Can you return, word for word, the lines of the listing between the line holding "Click the green current price dot" and the line holding "coord(62,46)", inclusive, and leave the pictures out of your answer?

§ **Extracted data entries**
[Start]
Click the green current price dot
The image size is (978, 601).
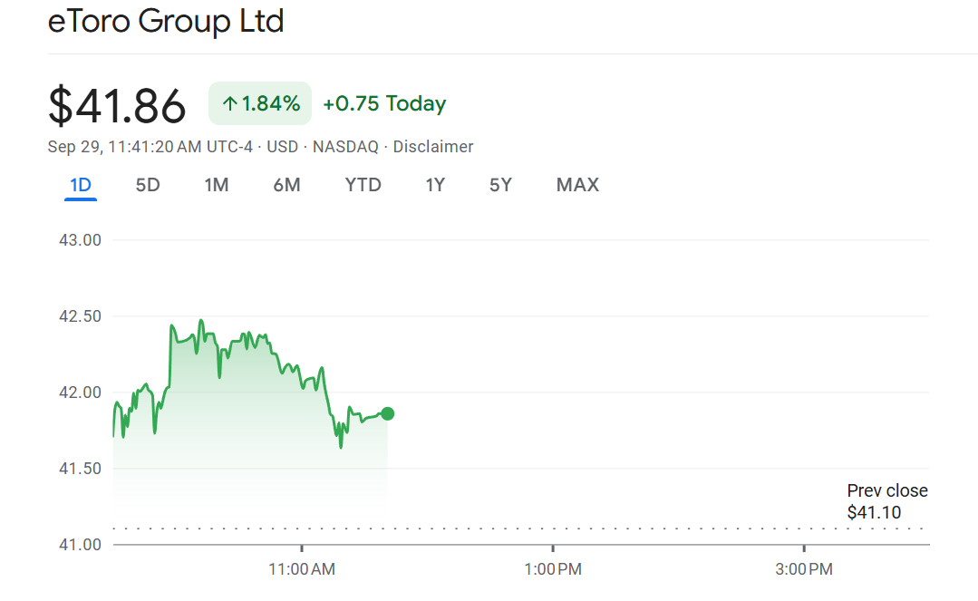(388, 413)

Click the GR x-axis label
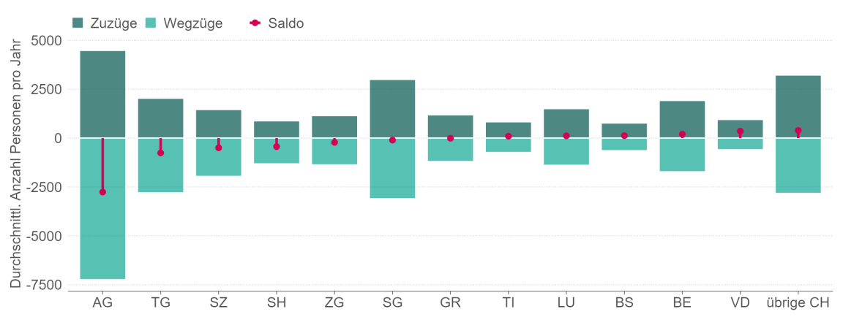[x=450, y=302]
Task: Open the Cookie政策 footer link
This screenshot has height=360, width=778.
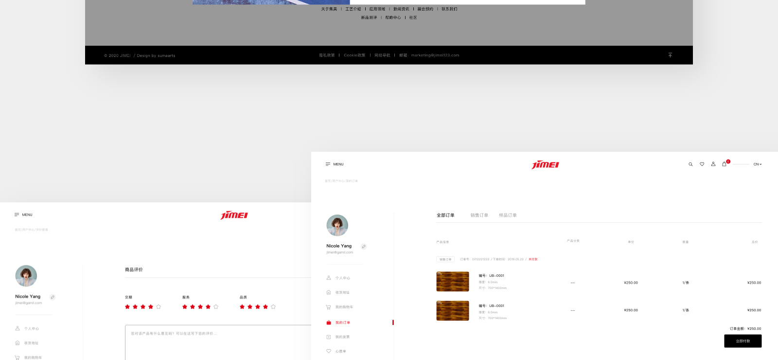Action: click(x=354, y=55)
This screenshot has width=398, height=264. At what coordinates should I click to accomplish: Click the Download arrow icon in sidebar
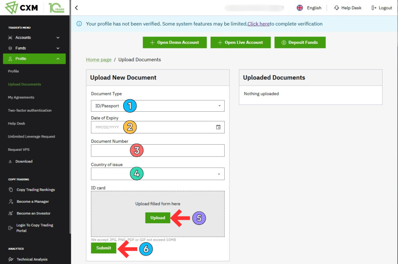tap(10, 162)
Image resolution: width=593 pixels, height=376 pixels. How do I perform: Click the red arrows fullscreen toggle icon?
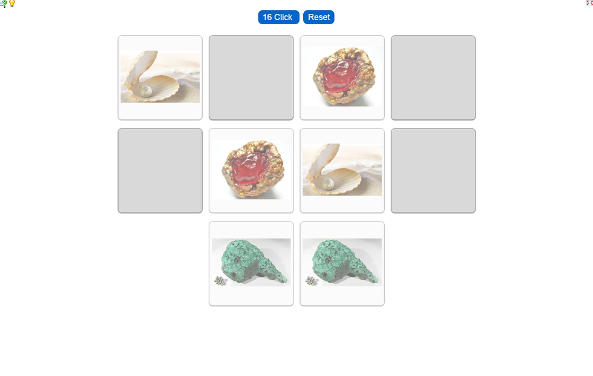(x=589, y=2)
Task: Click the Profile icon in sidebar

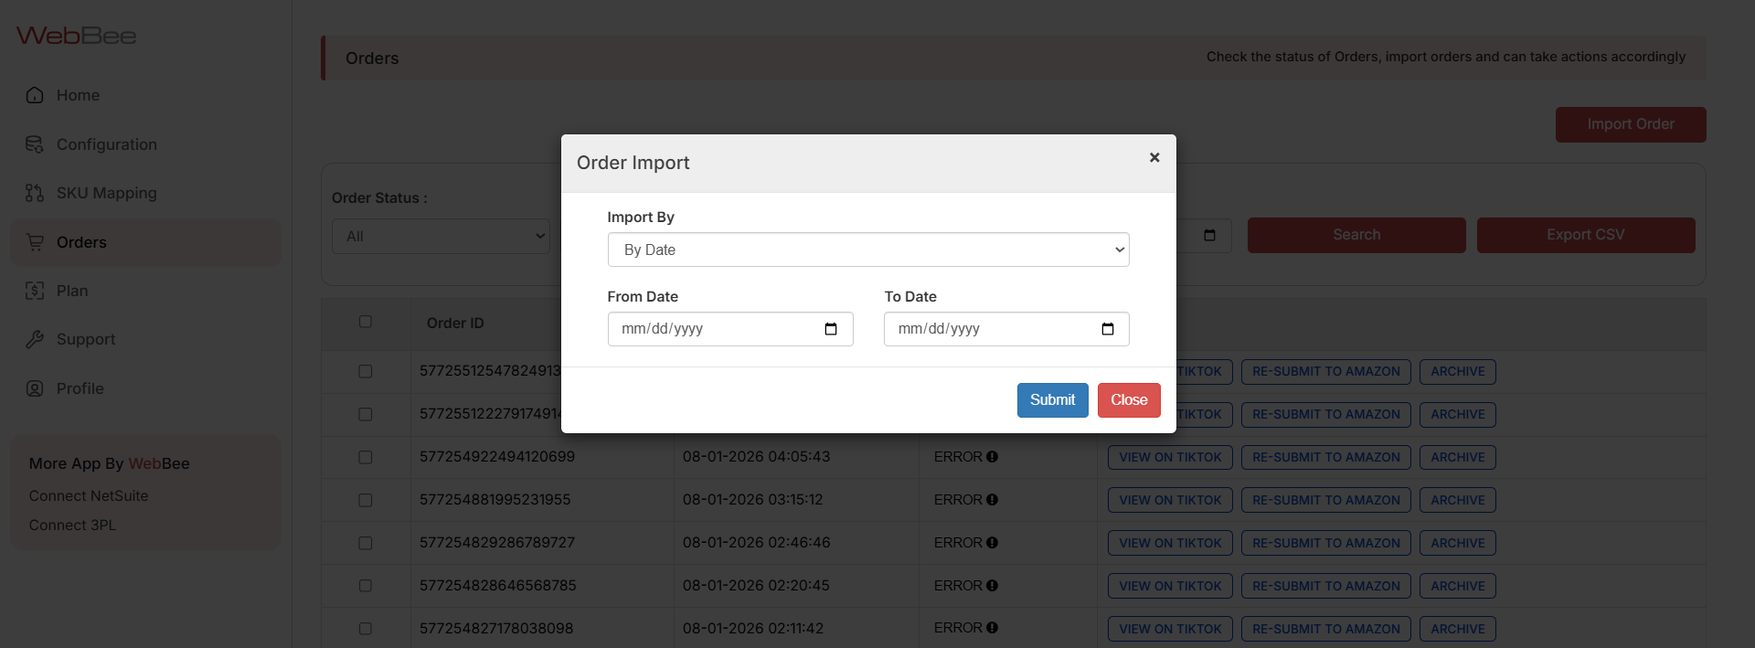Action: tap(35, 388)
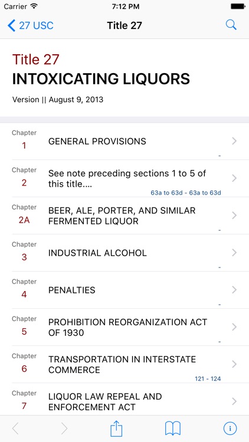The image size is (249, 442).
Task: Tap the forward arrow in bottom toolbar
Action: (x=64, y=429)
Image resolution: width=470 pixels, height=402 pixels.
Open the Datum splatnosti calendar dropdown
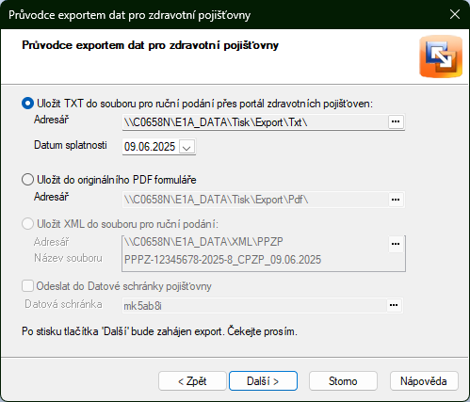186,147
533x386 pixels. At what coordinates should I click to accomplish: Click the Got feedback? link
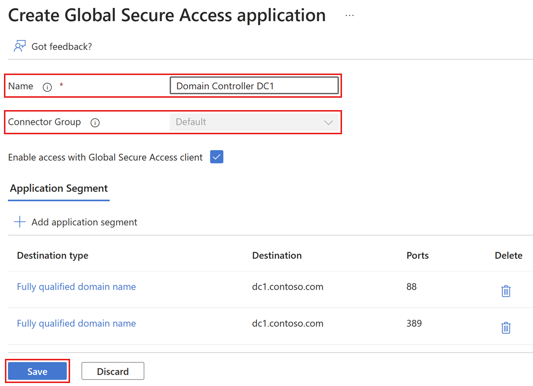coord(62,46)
[End]
[Start]
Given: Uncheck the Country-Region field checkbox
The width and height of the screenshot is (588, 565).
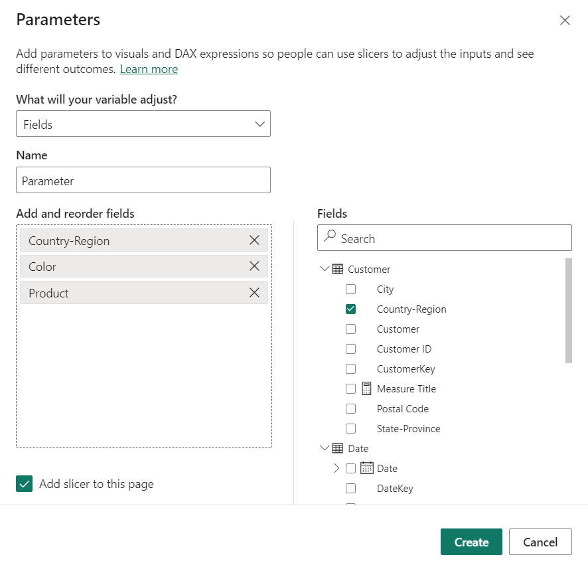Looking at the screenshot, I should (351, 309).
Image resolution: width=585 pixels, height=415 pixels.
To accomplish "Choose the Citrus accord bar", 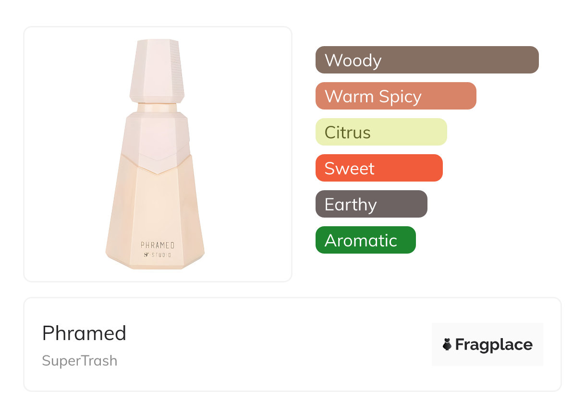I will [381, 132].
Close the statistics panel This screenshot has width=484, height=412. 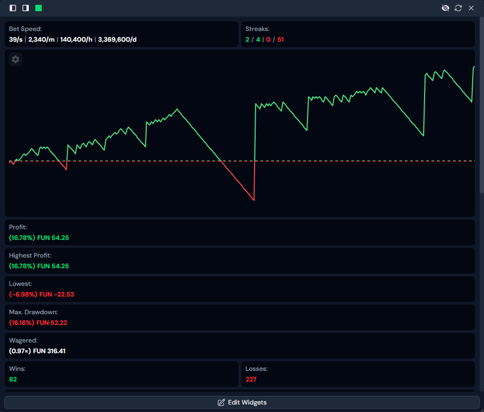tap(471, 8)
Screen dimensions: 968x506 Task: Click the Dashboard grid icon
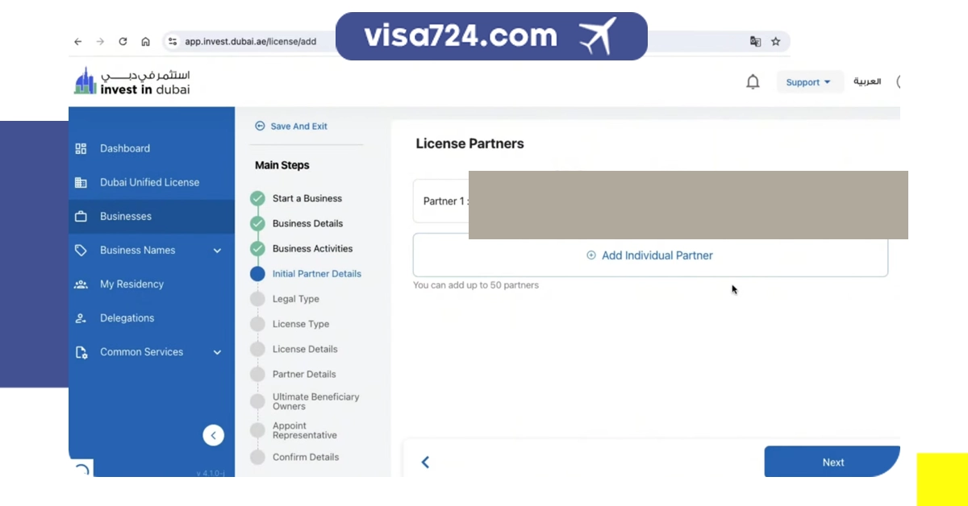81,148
[End]
[Start]
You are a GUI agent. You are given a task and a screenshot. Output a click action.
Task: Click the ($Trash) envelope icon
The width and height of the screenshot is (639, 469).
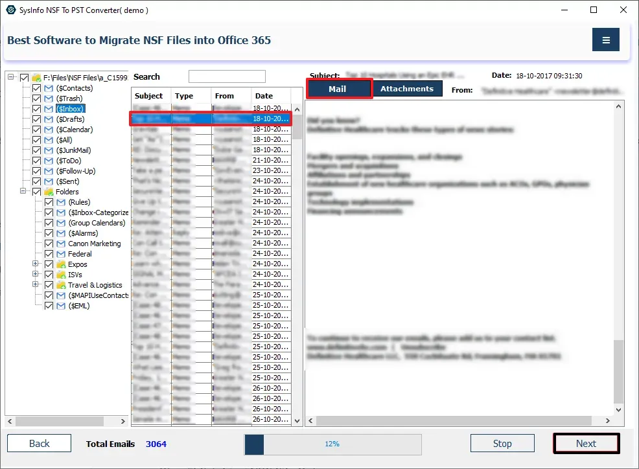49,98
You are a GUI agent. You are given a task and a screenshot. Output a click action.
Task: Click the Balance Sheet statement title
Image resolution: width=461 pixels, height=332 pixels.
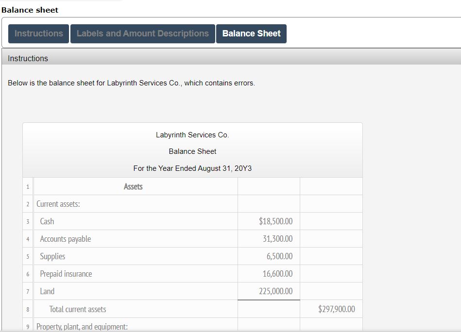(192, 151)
[End]
§ **Result of this exercise**
Click the green current price dot
The image size is (978, 601).
(388, 413)

Click the GR x-axis label
[x=450, y=302]
Task: Open the Cookie政策 footer link
This screenshot has height=360, width=778.
Action: click(x=354, y=55)
This screenshot has width=398, height=264. At what coordinates should I click to accomplish: Click the Download arrow icon in sidebar
tap(10, 162)
Image resolution: width=593 pixels, height=376 pixels. How do I perform: Click the red arrows fullscreen toggle icon?
(x=589, y=2)
Task: Click the Profile icon in sidebar

Action: tap(35, 388)
The image size is (249, 442).
Task: Tap the forward arrow in bottom toolbar
Action: (x=64, y=429)
Image resolution: width=470 pixels, height=402 pixels.
Open the Datum splatnosti calendar dropdown
186,147
533x386 pixels. At what coordinates should I click to accomplish: Click the Got feedback? link
coord(62,46)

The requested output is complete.